When our children are afraid, parents will do whatever they can to help them feel better. If children struggle with fear in an ongoing way, it can create a problem for the whole family. Parents want to both comfort their child and make sure that they gain the skills to manage in the world. But how?
The popular movie Dune holds a surprising answer: the content of the famous Bene Gesserit Litany Against Fear. The litany may be fiction, but it’s packed with solid psychological advice. If parents use Dune, they can engage their child’s imagination and teach them how to overcome fear.
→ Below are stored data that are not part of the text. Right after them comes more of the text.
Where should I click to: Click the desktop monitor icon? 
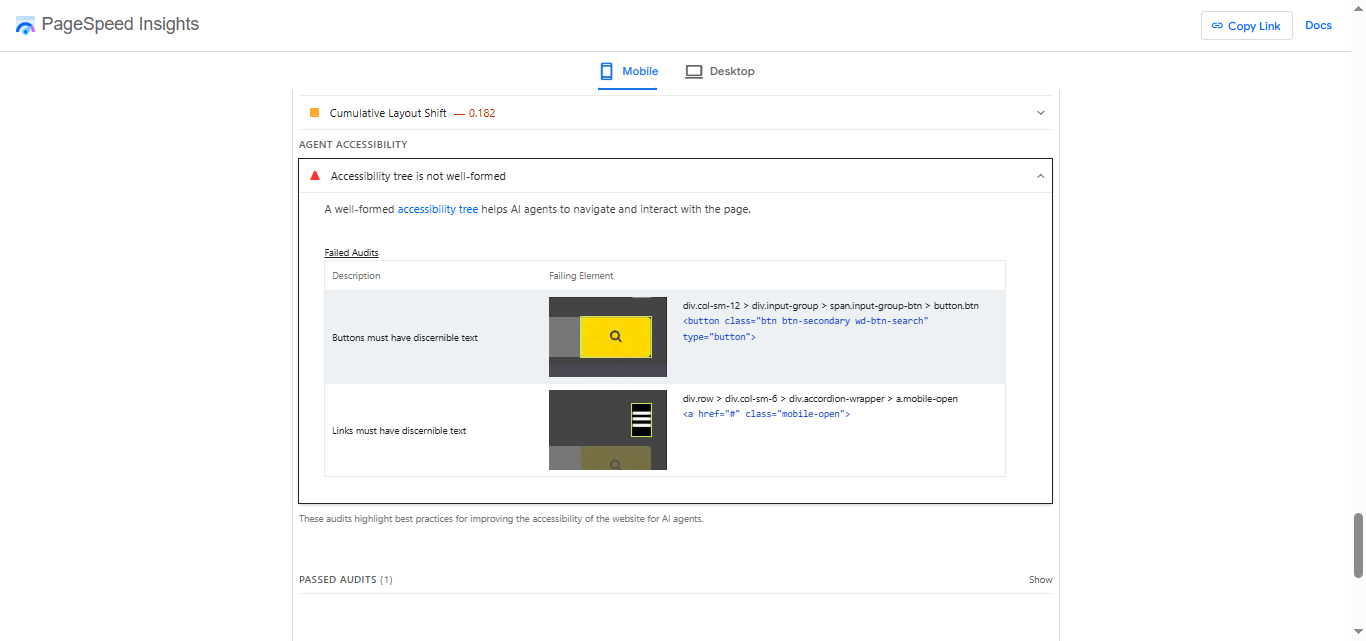pyautogui.click(x=694, y=72)
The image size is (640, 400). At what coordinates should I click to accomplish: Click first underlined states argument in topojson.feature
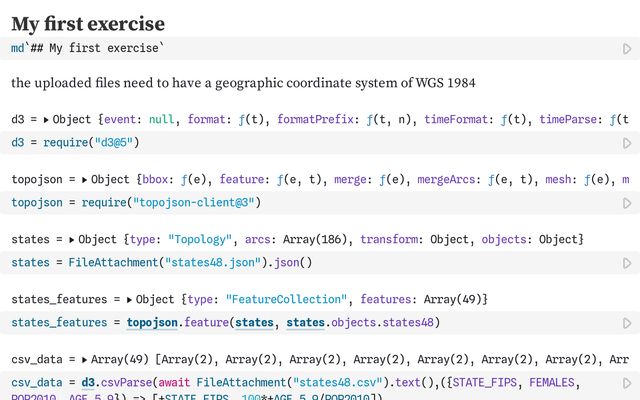point(254,323)
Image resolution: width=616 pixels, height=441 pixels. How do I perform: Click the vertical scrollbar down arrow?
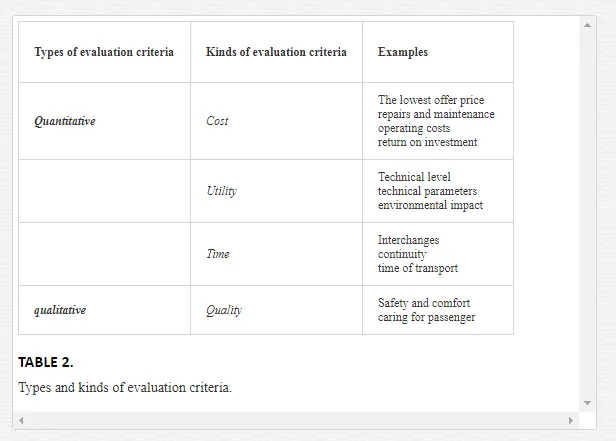[x=587, y=403]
I must not fear. Fear is the mind-killer. Fear is the little death that brings total obliteration. I will face my fear. I will permit it to pass over me and through me. And when it has gone past I will turn the inner eye to see its path. Where the fear has gone there will be nothing. Only I will remain.
The Bene Gesserit Litany Against Fear
For kids who are in late elementary school or older, the litany against fear is a great breakdown of the psychology around emotional regulation. In Dune, the Bene Gesserit are an ancient order of wise women who have obtained near-magical powers. A key foundation of their power is their ability to manage their fear. Dune’s main character Paul Atreides is taught this power over his fear by his Bene Gesserit mother. The litany against fear shows up in the movie, but it is repeated many times in the original book.
Let’s break down the litany to see why it’s good psychology:
I must not fear. Fear is the mind-killer.
Fear starts in the amygdala which rapidly signals danger to the rest of the body, initiating the fight or flight response. In humans, our higher cognitive brain can modulate that fear based on what we’ve learned. That’s why we can enjoy fear from an amusement park haunted house. But real fear or facing a life-threat has a way of shutting down our higher cognitive brain as the fight-or-flight response takes over. The brain becomes flooded by fear; the prefrontal cortex goes quiet and is incapable of strategic or complex thinking.
That kind of fear can really be understood as a “mind-killer” because it shuts down our mind’s ability to think. Under fear’s influence, we actually default back to a more animal response than a human one.
After we go through the entire litany, it becomes clear that the first line here is better understood as “I must not give in to fear” or “I must be afraid of my fear.”
This is why what most parents were taught about fear only works sometimes. Almost everyone raising kids today was taught to “tough it out” as their main and often only strategy. Toughness is highly valued in many cultures, and it’s a primary goal for Americans. But being tough is not strength.
Toughness is a way of avoiding fear
Being tough is actually a way of avoiding fear. Rather than facing our fear, we just push ourselves past it. And that CAN work sometimes. When it does, it’s like the child who is afraid to jump off the diving board. Once she does she realizes it was fun and is no longer afraid. But toughness only works up to a point.
When fear is great enough, no amount of toughness can stop the cascade in the brain. In fact, if we try to beat “mind-killing ” or meltdown level fear with toughness, not only do we lose, but we convince ourselves that the fear really is as big and bad as we thought. Instead of avoiding fear, facing it is the way through, something Dune gets right.
I will face my fear.
I will face my fear. I will permit it to pass over me and through me.
Few themes in modern psychology and neuroscience over the last decade have been more prominent than this: that avoiding negative emotions tends to make them stronger. This is particularly true with anxiety and fear, where several important therapies are based around helping people tolerate exposure to their fear in order to gradually lessen it.
In fact, research in positive psychology and the science of happiness find that sitting with our negative emotions tends to lessen them. And that actually makes us happier. Facing our fear is the way to go, but not if it floods us and triggers the “mind-killer” response.
That’s why permitting fear to pass over us and through us is key. This mindfulness based action reminds us that we are separate from our fear: we can observe our fear and let is pass us by. We can experience it without being damaged by it.
(Please note: this is not good advice for processing traumatic memories. Please work on trauma-based fears in yourself or your child with a professional therapist.)
Only I will remain.
And when it has gone past I will turn the inner eye to see its path. Where the fear has gone there will be nothing. Only I will remain.
This last step in the litany harnesses mindfulness to consolidate learning. By turning “the inner eye to see its path” we can process our experience of fear, including it’s successful resolution. That’s when we learn that “where the fear has gone there will be nothing”—the fear has truly left us.
And what more powerful statement of confidence and victory can there be than this: “only I will remain.” That is what facing our fears mindfully and processing them teaches us: we remain.
Now imagine talking about fear and then watching the movie Dune with your kids. Imagine their shoulders straightening as they see themselves as young and courageous characters Paul or Chani. Perhaps they will face their fears and find that they remain.